Nowadays salt is either mined, collected from evaporation ponds or pumped out from salt deposits. In order to do that, water is pumped into a salt deposit through a drill hole. This water dissolves the salt to form a brine which is pumped out. The brine is either used directly by an industrial plant or pumped to an evaporation pond.


Evaporation pond in Israel. White material in the background is salt.


The Dead Sea is a salt lake between Israel and Jordan. Its surface is more than 420 meters below sea level. You can not go lower than that on land but new record is set every year because the water level of the Dead Sea is constantly falling. The Dead Sea is hypersaline — every liter of water contains over 330 grams of salt, mostly dissolved halite. This is almost ten times more than in sea water. That increases the density of water (1.24 g/cm3) and makes drowning pretty much impossible. It is me on the picture above floating effortlessly in the water. Swimming in the Dead Sea is an interesting experience. I am used to cool lakes in northern Europe where swimming is really refreshing experience. The water in the Dead Sea was hot (although certainly cooler than the air temperature which was about 45 °C that day) and had a funny soapy feel. If I were living next to Dead Sea, I would not go swimming there regularly. It simply does not make any sense. It gives no relief from hot weather and when you have even a tiny skin scratch somewhere it surely does hurt while trying to swim there. The bottom of the Dead Sea near the shore is not covered with normal sand. It is salt. This is weird place indeed.

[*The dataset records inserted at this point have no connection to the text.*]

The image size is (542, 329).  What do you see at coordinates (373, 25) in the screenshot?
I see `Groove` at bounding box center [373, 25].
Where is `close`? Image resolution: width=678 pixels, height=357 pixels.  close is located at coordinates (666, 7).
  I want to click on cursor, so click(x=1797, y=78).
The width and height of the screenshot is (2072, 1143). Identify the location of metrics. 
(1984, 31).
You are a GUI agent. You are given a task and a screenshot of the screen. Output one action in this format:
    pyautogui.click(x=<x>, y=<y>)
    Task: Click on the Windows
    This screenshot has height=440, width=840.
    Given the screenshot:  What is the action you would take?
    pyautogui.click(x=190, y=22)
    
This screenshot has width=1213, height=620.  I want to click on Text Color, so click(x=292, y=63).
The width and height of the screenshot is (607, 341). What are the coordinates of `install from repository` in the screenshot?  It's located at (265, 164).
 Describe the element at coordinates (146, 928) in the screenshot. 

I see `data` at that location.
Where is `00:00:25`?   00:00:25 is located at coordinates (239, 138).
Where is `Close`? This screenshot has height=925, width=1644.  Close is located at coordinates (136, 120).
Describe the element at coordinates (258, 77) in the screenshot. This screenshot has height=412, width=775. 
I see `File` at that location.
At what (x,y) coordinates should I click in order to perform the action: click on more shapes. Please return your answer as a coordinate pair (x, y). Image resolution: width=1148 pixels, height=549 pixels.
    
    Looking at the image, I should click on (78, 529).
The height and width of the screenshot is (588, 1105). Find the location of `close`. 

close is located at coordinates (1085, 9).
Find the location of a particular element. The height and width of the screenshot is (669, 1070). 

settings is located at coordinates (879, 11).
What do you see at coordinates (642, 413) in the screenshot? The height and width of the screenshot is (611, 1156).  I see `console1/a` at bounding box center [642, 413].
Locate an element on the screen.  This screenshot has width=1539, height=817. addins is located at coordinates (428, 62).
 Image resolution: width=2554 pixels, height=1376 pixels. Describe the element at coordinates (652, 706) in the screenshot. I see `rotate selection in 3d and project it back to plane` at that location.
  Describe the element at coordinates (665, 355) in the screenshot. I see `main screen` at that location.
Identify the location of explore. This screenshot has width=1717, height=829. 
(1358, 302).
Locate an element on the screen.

The Dead Sea is shrinking because people consume the water of the River Jordan that should feed the lake. This is sad but so far no solution to the problem has been found. Former bottom of the Dead Sea is on the picture above. Now it is just a barren land covered with salt and mud. However, the Dead Sea, unlike the Aral Sea, is likely not destined to disappear entirely. At least not in the near future because the lake occupies a tectonic depression, the Jordan Rift Valley, which is basically an extension of the Red Sea. Because of that, the Dead Sea is deep (377 meters) and will make tourists (over one million every year) happy for many years to come.

Salt pans on La Palma, Canary Islands. Water in salt pans is often colored because of various extremophile microorganisms. Alga Dunaliella salina is one of the most common of them. Shrimps that also tolerate high salinity feed on it. Birds, for example flamingos, look for shrimps as a food source but not only food. Their beautiful pink wing coloration is a result of pigments (carotenoids) produced by these microorganisms that live in saline water.

Salt extracted from seawater on La Palma.